This Document is about seminars for judges organized by judges and held at different events like PTs, GPs, and Judge Conferences.
Possible topics for seminars
This is a collection of possible topics for seminars at large events and/or judge conferences. They are grouped in four main areas.
1. Train other judges:
- What to teach
- How to teach
- How to evaluate if ready for test
- How to do the test
- How to give feedback
- Roles and tasks of different levels
2. Study for higher level and/or get better at your job:
- What to learn
- How to learn
- What resources are available
- How to get to large events
- Roles and tasks of different levels
- How to head judge an event (small size, big size)
- How to investigate
- How to disqualify
- How to lead a team
- How to work within a team
- Roles of TO, SK, HJ and FJ
- Types and methods of compensation
- How to build and maintain a players community
- How to deal with difficult players
- How to build and maintain a judges community
- How to deal with difficult judges
Advice for presenters:
1. Select a Narrowly-Defined Topic:
- Seminars are typically an hour in length at most, so choose a topic that can easily fit with time to spare in that window.
- There are a wide variety of topics available, but feel free to (with perhaps some guidance) step out of the box and either create a topic that has not been discussed or develop new materials and activities for an idea that has been discussed.
2. Be Prepared:
- Develop an outline for what your seminar will cover.
- Have handouts or materials prepared in advance of the seminar for your participants.
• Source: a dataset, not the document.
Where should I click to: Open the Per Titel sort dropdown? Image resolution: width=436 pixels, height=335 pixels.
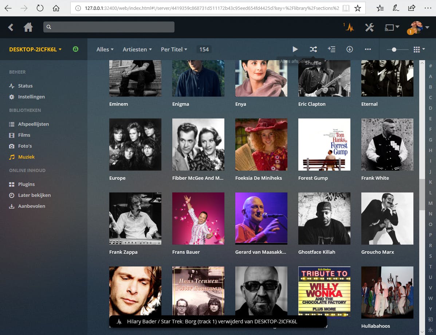[174, 49]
It helps your participants to jog their memory about important points that you make during your seminar that they may or may not recall after 2 or 3 days of judging.
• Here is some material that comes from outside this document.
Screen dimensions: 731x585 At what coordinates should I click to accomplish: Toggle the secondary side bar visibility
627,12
- Think about what questions might be asked in advance and how to address those questions.
- Provide contact information so that judges can follow up with you after a seminar.
3. Make it Active:
- While some topics are more conducive to action than others, every participant should feel engaged and drawn into your seminar.
- Use discussion as well as other group activities to break up the time spent on a topic and help drive home your objectives for your presentation. For example, investigations have many details and intricacies that could be chronicled for hours in length. How about a discussion in small groups about different scenarios that highlight your main points? Or how about a live observation of judges interviewing a player suspected of cheating? Be creative in your approach!
4. Ask for Feedback:
- Ask judges after a seminar about your presentation. What areas were covered well? Were there areas that could have been covered better? Did a topic crop up that could become a separate seminar topic?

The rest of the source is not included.